[Work task]
Reproduce all of the data exactly.

[Extracted records]
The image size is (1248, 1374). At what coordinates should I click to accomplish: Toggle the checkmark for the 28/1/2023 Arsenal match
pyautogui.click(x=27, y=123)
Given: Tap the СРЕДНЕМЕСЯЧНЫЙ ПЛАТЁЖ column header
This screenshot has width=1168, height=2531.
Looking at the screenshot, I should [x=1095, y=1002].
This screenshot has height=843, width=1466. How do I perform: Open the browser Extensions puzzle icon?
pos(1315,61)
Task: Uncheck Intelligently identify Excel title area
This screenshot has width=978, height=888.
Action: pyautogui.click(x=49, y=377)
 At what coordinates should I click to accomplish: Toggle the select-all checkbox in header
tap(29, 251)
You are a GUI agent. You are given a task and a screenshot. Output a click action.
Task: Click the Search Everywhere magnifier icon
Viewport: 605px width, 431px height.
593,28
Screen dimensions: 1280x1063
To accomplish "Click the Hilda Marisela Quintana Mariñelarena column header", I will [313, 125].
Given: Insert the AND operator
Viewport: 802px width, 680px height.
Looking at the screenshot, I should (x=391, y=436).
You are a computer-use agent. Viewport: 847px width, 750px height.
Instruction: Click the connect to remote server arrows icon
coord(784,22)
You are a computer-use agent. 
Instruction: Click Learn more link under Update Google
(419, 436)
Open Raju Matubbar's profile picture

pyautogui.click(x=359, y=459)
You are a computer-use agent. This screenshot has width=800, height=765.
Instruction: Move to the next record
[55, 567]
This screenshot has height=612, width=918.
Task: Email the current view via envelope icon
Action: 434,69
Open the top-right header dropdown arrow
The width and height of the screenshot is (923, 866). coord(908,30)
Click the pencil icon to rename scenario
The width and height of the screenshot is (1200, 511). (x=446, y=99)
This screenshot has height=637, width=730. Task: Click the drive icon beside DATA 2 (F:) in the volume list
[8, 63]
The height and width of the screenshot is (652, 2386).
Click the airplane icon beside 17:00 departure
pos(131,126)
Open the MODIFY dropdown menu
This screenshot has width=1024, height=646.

[Answer section]
The image size is (1248, 1374). At what coordinates should I click to accomplish: Toggle the checkmark for the 28/1/2023 Arsenal match
pyautogui.click(x=27, y=123)
Given: Tap the СРЕДНЕМЕСЯЧНЫЙ ПЛАТЁЖ column header
This screenshot has width=1168, height=2531.
Looking at the screenshot, I should [x=1095, y=1002].
This screenshot has height=843, width=1466. How do I perform: Open the browser Extensions puzzle icon?
pos(1315,61)
Task: Uncheck Intelligently identify Excel title area
This screenshot has width=978, height=888.
Action: pyautogui.click(x=49, y=377)
 At what coordinates should I click to accomplish: Toggle the select-all checkbox in header
tap(29, 251)
You are a GUI agent. You are given a task and a screenshot. Output a click action.
Task: Click the Search Everywhere magnifier icon
Viewport: 605px width, 431px height.
593,28
Screen dimensions: 1280x1063
To accomplish "Click the Hilda Marisela Quintana Mariñelarena column header", I will [313, 125].
Given: Insert the AND operator
Viewport: 802px width, 680px height.
Looking at the screenshot, I should (x=391, y=436).
You are a computer-use agent. Viewport: 847px width, 750px height.
Instruction: Click the connect to remote server arrows icon
coord(784,22)
You are a computer-use agent. 
Instruction: Click Learn more link under Update Google
(419, 436)
Open Raju Matubbar's profile picture

pyautogui.click(x=359, y=459)
You are a computer-use agent. This screenshot has width=800, height=765.
Instruction: Move to the next record
[55, 567]
This screenshot has height=612, width=918.
Task: Email the current view via envelope icon
Action: 434,69
Open the top-right header dropdown arrow
The width and height of the screenshot is (923, 866). coord(908,30)
Click the pencil icon to rename scenario
The width and height of the screenshot is (1200, 511). (x=446, y=99)
This screenshot has height=637, width=730. Task: Click the drive icon beside DATA 2 (F:) in the volume list
[8, 63]
The height and width of the screenshot is (652, 2386).
Click the airplane icon beside 17:00 departure
pos(131,126)
Open the MODIFY dropdown menu
This screenshot has width=1024, height=646.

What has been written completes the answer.